Jennifer Gapp, who lives in Norfolk, was diagnosed with breast cancer in September 1996. She had been on HRT only since the previous March. As deputy headteacher of a senior school, she found menopausal hot flushes and sleeplessness hard to deal with. "I needed to get a good night's sleep," she says. Besides, taking HRT at that time was the normal thing to do.
She wonders whether her cancer could have been triggered by HRT. "I said, 'Could it be anything to do with that?' but the oncologist and the surgeon didn't think there would be any link at all," she says. She had been on HRT for too short a time.
Both women have been supported by and now work for Breast Cancer Care. Kath McLachlan is the clinical nurse specialist at the charity and speaks to women with cancer who phone the helpline. She also thinks the jury is still out on HRT. "We know it is a risk factor, but there is conflicting evidence," she says. "There are differing opinions. There is much to learn about HRT and breast cancer risk."
Professor Adriane Fugh-Berman, of Georgetown University in Washington DC, would not agree. She is co-author of a paper published last year in Perspectives in Biology and Medicines, entitled Gynecologists and Estrogen: An Affair of the Heart. The evidence, throughout HRT's history, has pointed only one way, she says. But some doctors just won't accept it.

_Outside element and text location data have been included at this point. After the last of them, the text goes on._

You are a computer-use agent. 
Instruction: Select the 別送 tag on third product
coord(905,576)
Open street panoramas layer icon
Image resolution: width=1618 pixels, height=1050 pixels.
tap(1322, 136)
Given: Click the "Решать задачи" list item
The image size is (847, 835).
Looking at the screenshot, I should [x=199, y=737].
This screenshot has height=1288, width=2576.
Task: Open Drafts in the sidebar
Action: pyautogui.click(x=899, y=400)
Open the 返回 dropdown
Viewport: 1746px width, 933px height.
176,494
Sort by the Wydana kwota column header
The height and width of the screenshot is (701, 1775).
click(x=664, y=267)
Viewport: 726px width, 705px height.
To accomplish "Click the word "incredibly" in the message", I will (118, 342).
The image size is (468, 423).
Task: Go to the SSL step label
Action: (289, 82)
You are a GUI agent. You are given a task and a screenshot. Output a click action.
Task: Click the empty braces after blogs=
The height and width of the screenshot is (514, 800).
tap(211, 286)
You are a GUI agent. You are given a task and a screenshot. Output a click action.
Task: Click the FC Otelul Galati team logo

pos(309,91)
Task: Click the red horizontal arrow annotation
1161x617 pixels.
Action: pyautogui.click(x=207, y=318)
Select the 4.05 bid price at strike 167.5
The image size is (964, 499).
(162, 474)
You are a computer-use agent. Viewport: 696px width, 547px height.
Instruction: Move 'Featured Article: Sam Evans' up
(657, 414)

"It is mysterious why gynaecologists seem to be so much more susceptible to drug company influence. They really do seem to believe they are doing something for public health, but they are against science. About 10 to 20 years ago, HRT was really promoted as a panacea: like snake oil, it cured and prevents everything - dementia, incontinence, wrinkles. It made you look better and feel better. But whenever you see something promoted as a panacea, it is a fake," says Fugh-Berman.
"It is true in alternative medicine," she says, "and it is true in conventional medicine."